Personal information
- Date of birth: September 10, 2001 (age 24)
- Place of birth: Pleasanton, California, United States
- Height: 5 ft 9 in (1.75 m)
- Position: Left-back

Team information
- Current team: Monterey Bay FC
- Number: 3

Youth career
- 2007–2016: Ballistic United
- 2016–2017: San Jose Earthquakes
- 2018–2019: Groningen
- 2019–2021: Hannover 96

Senior career*
- Years: Team / Apps / (Gls)
- 2022: Richmond Kickers / 25 / (1)
- 2023: Columbus Crew 2 / 16 / (0)
- 2024–2025: One Knoxville / 48 / (2)
- 2026–: Monterey Bay / 0 / (0)

International career^{‡}
- 2018: United States U18 / 2 / (0)
- 2019: United States U20 / 1 / (0)

= Stuart Ritchie (soccer) =

American soccer player (born 2001)

Stuart Ritchie (born September 10, 2001) is an American soccer player who currently plays as a left-back for USL Championship side Monterey Bay FC.

==Career==
===Youth===
At the age of five, Ritchie joined his local club side Ballistic United, where he stayed until 2016. Ritchie spent a season with the San Jose Earthquakes academy, before move to Dutch side FC Groningen in January 2018. Ritchie played one season with the Groningen U17's before moving up to the U19 team.
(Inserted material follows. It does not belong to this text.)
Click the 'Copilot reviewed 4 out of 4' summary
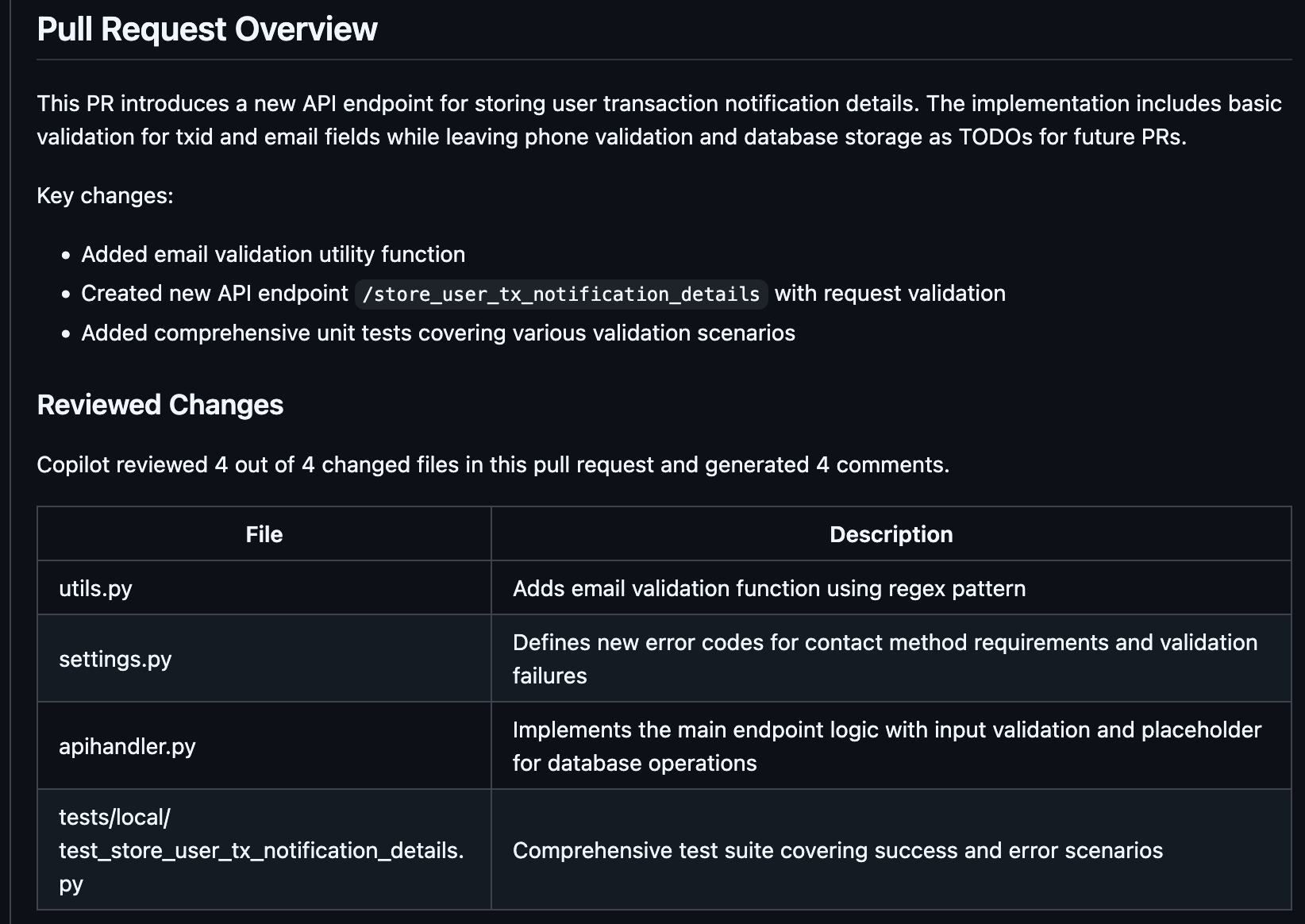The image size is (1305, 924). (x=492, y=464)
He would transition into the U23 team, as well as spending time training with the first team squad. In the summer of 2019, Ritchie moved to German side Hannover 96, where he a played with the team's U19 side, before earning a professional contract with the team's U23 side. Ritchie appeared on the bench for Hannover 96 II in a Regionalliga fixture in 2019.

===Richmond Kickers===
On January 25, 2022, it was announced Ritchie had returned to the United States and signed with USL League One club Richmond Kickers. He debuted for the club on April 2, starting in a 4–0 win over FC Tucson.

===One Knoxville===
Ritchie joined USL League One club One Knoxville on January 19, 2024.

=== Monterey Bay ===
Ritchie joined Monterey Bay FC on December 12, 2025, marking the first time he played with a USL Championship club and his return to California.